ファイナンシャルプランナーという仕事柄、「医療保険に加入すべきか」とよく聞かれる。その背景には、「高額療養費制度や傷病手当金など公的医療保険が手厚いので、あえて入る必要はない」という最近の論調があるようだ。私の基本的な考え方としては、お金のある人には不要、ない人には必要ということに尽きる。

例えば、Aさんが大腿骨を骨折して40日間入院したとして、試算してみよう。

Aさんが30歳の会社員で、標準報酬月額が30万円の場合、医療費の自己負担として、入院基本料や手術料などの合計が約18万円。これに食事の標準負担額が一食260円。1日3食で3万1200円が加わる。差額ベッド代1日5000円と合わせて41万円余りなので、1日当たり1万円強。働いている人は所得減少分(年収500万円なら4600円程度)を補てんすると約1万5000円。これらを預貯金で賄えるなら医療保険は不要だ。

私は、発生頻度は低いものの、手持ちの預貯金ではカバーしきれない不慮の支出に備えるのが保険の役割と考えている。
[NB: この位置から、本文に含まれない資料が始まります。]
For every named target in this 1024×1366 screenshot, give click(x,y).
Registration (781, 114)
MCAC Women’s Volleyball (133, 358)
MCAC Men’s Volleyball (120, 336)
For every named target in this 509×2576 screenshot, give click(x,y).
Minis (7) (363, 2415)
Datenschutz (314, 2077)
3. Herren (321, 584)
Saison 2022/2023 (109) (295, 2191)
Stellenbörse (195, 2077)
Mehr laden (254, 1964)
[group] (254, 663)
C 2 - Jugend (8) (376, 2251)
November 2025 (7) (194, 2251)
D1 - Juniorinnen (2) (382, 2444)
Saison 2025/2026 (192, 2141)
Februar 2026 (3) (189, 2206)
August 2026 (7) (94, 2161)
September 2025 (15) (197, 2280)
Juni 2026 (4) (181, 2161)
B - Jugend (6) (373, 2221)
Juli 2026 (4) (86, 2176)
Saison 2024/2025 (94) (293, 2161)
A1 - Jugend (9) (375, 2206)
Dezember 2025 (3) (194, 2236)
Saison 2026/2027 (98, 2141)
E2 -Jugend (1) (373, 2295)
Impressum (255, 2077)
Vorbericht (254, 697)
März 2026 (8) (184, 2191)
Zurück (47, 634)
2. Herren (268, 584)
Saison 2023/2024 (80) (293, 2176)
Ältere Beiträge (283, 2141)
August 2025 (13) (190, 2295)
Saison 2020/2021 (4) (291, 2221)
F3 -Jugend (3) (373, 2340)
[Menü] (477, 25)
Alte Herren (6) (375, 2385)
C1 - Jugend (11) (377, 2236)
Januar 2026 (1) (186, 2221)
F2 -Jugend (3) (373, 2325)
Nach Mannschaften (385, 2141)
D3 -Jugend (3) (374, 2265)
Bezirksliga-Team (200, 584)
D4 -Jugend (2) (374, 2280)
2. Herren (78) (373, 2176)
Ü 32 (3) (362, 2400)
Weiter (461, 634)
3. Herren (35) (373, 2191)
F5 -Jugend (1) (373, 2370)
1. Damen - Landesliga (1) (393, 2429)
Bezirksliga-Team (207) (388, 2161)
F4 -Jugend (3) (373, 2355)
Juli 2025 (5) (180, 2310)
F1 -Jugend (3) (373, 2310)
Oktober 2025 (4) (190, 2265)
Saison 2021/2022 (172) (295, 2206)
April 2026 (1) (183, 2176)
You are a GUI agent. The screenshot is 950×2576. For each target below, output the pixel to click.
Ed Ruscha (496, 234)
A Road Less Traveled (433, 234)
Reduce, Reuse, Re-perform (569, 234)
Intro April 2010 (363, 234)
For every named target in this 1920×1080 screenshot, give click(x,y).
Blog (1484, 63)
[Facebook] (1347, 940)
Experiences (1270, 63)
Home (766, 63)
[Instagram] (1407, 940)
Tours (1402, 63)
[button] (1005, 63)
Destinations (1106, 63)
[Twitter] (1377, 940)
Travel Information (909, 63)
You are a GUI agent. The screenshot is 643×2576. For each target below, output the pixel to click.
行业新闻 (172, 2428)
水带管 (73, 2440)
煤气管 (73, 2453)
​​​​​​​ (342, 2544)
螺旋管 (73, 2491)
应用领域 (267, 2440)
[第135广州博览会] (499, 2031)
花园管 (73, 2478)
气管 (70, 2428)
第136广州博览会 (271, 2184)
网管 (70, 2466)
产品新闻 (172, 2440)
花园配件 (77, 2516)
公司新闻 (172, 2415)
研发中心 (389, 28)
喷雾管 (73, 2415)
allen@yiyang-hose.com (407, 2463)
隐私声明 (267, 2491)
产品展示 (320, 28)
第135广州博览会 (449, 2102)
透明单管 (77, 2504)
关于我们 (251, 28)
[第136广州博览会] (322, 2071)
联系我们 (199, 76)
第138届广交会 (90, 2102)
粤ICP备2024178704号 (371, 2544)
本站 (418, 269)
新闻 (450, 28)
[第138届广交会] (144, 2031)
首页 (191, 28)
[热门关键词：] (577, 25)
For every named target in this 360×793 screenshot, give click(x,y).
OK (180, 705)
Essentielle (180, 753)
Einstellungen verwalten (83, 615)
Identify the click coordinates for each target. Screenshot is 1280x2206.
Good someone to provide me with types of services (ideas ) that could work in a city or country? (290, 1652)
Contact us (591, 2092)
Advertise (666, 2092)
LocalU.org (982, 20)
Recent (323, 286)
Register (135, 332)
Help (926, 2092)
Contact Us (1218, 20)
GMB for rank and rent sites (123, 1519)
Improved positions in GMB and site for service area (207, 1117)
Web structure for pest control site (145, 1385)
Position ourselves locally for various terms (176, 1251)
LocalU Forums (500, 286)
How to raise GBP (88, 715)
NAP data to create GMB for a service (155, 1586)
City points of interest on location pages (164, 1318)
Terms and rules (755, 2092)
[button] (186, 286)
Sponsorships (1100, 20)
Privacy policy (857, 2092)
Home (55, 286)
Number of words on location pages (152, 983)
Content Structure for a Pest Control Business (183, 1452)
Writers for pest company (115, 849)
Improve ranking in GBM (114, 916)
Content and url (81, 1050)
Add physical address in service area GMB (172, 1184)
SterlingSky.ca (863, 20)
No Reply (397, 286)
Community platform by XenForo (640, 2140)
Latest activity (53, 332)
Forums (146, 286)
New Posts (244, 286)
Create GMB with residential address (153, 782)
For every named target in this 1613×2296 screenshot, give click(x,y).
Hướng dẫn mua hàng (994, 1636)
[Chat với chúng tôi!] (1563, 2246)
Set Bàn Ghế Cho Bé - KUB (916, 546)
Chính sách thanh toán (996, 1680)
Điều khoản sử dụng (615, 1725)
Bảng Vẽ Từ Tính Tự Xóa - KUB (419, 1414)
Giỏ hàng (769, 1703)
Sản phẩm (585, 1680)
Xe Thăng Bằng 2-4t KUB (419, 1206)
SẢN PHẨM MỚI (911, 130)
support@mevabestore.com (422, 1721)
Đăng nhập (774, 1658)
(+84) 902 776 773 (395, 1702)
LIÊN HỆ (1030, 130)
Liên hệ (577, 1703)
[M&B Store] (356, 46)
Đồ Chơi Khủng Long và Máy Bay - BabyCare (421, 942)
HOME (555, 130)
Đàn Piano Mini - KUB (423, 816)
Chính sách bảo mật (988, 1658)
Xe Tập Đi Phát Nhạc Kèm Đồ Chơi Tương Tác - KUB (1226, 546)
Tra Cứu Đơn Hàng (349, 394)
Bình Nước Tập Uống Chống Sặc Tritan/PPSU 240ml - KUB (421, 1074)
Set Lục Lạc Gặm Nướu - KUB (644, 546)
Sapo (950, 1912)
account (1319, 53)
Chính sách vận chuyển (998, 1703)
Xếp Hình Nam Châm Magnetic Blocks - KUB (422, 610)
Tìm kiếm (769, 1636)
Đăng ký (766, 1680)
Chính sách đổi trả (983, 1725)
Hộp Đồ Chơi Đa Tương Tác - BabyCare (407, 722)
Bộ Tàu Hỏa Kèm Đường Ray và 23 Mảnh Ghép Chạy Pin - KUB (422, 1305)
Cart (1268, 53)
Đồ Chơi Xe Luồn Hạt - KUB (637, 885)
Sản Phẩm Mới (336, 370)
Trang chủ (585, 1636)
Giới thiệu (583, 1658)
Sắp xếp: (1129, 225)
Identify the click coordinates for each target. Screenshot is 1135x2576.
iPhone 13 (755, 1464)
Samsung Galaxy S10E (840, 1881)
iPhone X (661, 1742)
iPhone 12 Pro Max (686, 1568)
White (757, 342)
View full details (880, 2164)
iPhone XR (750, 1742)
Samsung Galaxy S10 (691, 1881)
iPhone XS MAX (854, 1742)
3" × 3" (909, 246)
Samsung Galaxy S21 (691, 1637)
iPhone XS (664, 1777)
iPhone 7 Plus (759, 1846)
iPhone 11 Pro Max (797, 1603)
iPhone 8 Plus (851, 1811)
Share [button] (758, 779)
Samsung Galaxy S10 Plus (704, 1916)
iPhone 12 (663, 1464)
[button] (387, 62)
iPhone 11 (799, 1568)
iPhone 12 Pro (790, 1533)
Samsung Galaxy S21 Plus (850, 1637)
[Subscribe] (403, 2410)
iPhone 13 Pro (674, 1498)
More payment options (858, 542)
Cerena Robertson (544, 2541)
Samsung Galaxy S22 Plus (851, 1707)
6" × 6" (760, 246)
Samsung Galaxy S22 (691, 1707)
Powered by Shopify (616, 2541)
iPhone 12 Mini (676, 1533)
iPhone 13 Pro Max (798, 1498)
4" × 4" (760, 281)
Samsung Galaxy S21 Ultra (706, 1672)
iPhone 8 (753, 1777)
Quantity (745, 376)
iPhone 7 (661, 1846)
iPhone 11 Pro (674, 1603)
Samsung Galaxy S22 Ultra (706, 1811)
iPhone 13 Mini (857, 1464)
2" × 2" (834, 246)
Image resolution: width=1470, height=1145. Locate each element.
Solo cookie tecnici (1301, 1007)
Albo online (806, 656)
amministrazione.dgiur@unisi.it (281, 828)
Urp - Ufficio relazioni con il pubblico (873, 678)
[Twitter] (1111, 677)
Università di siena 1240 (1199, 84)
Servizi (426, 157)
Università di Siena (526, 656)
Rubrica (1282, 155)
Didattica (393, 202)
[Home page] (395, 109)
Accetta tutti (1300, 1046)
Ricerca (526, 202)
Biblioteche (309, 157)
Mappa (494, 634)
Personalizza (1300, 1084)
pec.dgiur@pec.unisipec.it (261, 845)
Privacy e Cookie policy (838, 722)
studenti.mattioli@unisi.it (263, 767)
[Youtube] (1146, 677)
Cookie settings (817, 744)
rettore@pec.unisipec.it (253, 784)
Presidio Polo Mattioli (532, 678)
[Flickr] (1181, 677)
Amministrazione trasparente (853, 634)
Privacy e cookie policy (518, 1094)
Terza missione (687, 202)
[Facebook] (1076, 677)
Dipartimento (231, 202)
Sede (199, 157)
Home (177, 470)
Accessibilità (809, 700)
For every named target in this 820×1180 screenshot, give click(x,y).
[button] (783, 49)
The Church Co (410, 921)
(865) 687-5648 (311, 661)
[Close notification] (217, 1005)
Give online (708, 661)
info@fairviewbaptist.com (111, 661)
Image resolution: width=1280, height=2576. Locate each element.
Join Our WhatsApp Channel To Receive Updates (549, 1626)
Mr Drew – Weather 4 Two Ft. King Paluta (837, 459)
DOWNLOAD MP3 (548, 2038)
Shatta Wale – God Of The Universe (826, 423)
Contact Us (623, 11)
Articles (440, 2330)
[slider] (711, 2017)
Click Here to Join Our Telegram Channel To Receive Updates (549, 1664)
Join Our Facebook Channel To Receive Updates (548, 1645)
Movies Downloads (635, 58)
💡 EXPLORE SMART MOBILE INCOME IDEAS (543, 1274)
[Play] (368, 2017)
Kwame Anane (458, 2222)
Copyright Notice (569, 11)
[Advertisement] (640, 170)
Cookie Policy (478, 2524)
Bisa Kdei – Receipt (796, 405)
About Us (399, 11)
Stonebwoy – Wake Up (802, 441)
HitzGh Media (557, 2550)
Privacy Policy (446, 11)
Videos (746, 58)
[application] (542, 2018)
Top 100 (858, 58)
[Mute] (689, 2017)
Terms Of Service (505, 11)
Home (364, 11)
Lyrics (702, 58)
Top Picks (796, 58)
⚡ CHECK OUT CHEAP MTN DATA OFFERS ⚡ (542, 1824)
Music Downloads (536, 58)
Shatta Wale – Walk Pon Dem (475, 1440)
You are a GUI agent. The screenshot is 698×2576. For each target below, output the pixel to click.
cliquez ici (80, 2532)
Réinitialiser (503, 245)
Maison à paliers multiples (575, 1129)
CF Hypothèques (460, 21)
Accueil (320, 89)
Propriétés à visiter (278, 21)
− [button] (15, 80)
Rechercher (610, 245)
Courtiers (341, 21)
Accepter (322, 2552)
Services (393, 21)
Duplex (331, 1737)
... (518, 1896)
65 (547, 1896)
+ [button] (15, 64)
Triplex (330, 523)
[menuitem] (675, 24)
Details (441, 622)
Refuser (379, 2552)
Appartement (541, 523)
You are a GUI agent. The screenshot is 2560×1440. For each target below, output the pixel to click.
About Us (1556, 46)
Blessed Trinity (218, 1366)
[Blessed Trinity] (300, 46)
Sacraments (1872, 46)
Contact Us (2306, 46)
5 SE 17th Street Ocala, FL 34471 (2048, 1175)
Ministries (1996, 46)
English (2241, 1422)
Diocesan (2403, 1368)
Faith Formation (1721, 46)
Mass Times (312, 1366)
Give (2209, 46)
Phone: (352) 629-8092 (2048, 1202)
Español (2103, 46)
最近は「日帰りでも入院給付金が出ます」とか「入院1日目から出ます」といった商品もあるが、短期入院は手持ちのお金でまかないやすい。

むしろ、長患いのときこそ威力を発揮する終身医療保険を選択したほうが賢明だ。その際に重要なのが、月払い掛け金の安さや日額給付金の多寡に惑わされず、掛け金と給付金、それぞれの総額がいくらになるかを判断することだ。つまり、いくら掛け金を払うのかと、長期入院でいくら受け取れるのかを確かめるわけだ。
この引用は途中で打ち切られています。